▸ **Data to process**
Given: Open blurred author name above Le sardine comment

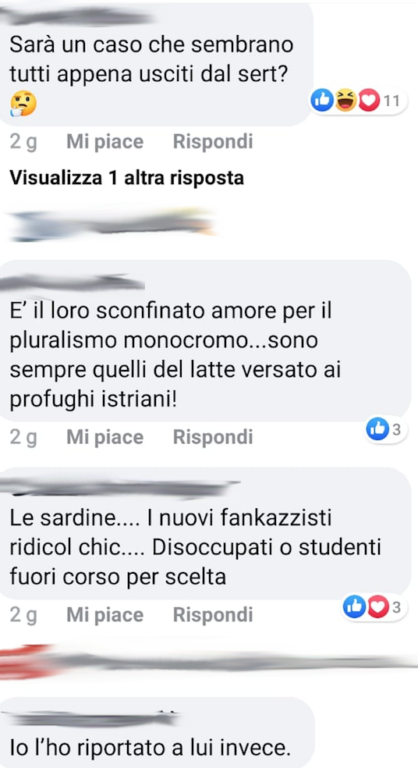Looking at the screenshot, I should point(120,489).
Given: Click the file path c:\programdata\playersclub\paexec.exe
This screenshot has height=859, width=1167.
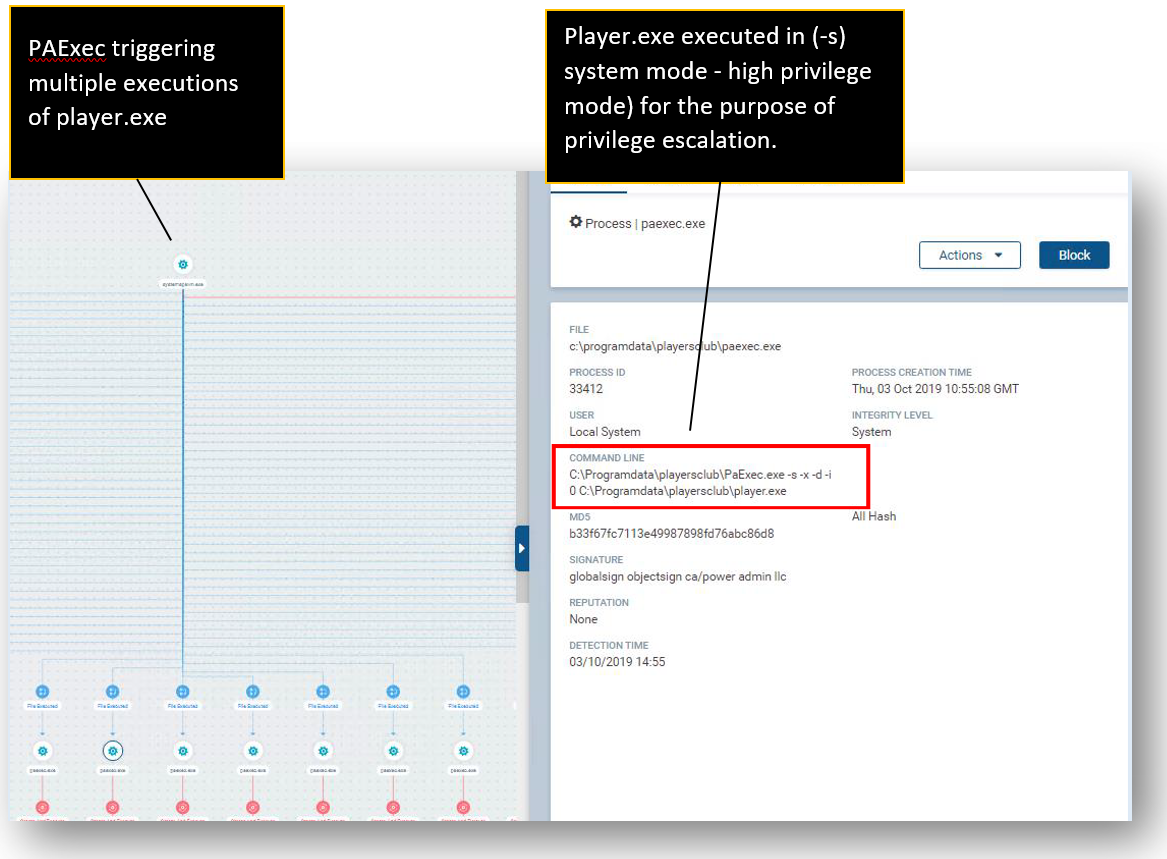Looking at the screenshot, I should coord(675,347).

▸ **About this task**
Print the listing word for word but skip its pictures.

▸ **Your response**
Given: Open blurred author name above Le sardine comment

Looking at the screenshot, I should point(120,489).
Given: Click the file path c:\programdata\playersclub\paexec.exe
This screenshot has height=859, width=1167.
Looking at the screenshot, I should coord(675,347).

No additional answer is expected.